May 24, 2021, 11:57:09 AM5/24/21

to Slurm User Community List

Hi Brian,

Thanks for replying. On our hardware, GPUs allocated to a job by cgroup
sometimes get themselves into a state requiring a reboot.

Outside the job, a simple CUDA program calling the API function
cudaGetDeviceCount works happily. Inside the job, it returns an error code
of 3 (cudaErrorInitializationError).

At present, I have a TaskProlog that prods this API function and emails me
when there is a failure. It'd be nice if the nodes could drain themselves
without administrator intervention, rather than continuing to run waiting
jobs and so causing them to fail.

I can see a couple of ways to do it (e.g. sudo script in TaskProlog, or
playing with the cgroup hierarchy outside of slurm), but was wondering if
I had misunderstood the slurm docs and there was a simpler way.

Best,

Mark

Brian Andrus

unread,

May 24, 2021, 1:00:08 PM5/24/21

to slurm...@lists.schedmd.com

Ah. I'll proceed under the scenario that there is a piece of hardware
that is being tested and may lock up (The GPU in this case).

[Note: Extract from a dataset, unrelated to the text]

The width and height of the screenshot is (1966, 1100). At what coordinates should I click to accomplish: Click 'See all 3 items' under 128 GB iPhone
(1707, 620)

If you are able to identify the issue is occurring from within the job,
you should exit the job with an error or some signal to alert slurm (eg:
a semaphore file). You can then use something like EpilogSlurmctld to
recognize that and reboot the node accordingly.

This is presuming the node needs a full reboot, which I am guessing
affects the entire job. If you are able to do something like
unload/reload the cuda drivers between tasks, that may be a way to
continue the job while still 'fixing' the issue. That could be done in
the TaskEpilog script (assuming your daemon user has permissions to do so).

Christopher Samuel

unread,

May 24, 2021, 4:32:05 PM5/24/21

to slurm...@lists.schedmd.com

On 5/24/21 3:02 am, Mark Dixon wrote:

> Does anyone have advice on automatically draining a node in this
> situation, please?

We do some health checks via a node epilog set with the "Epilog"
setting, including queueing node reboots with "scontrol reboot".

All the best,
Chris
--
Chris Samuel : http://www.csamuel.org/ : Berkeley, CA, USA

Mark Dixon

unread,

May 25, 2021, 8:09:52 AM5/25/21

to Slurm User Community List

Thanks to everyone for their help, much appreciated.

Seems to confirm that things would be much easier if I could just figure
out a way to detect the issue from the prolog/epilog, rather than the
taskprolog/taskepilog!

All the best,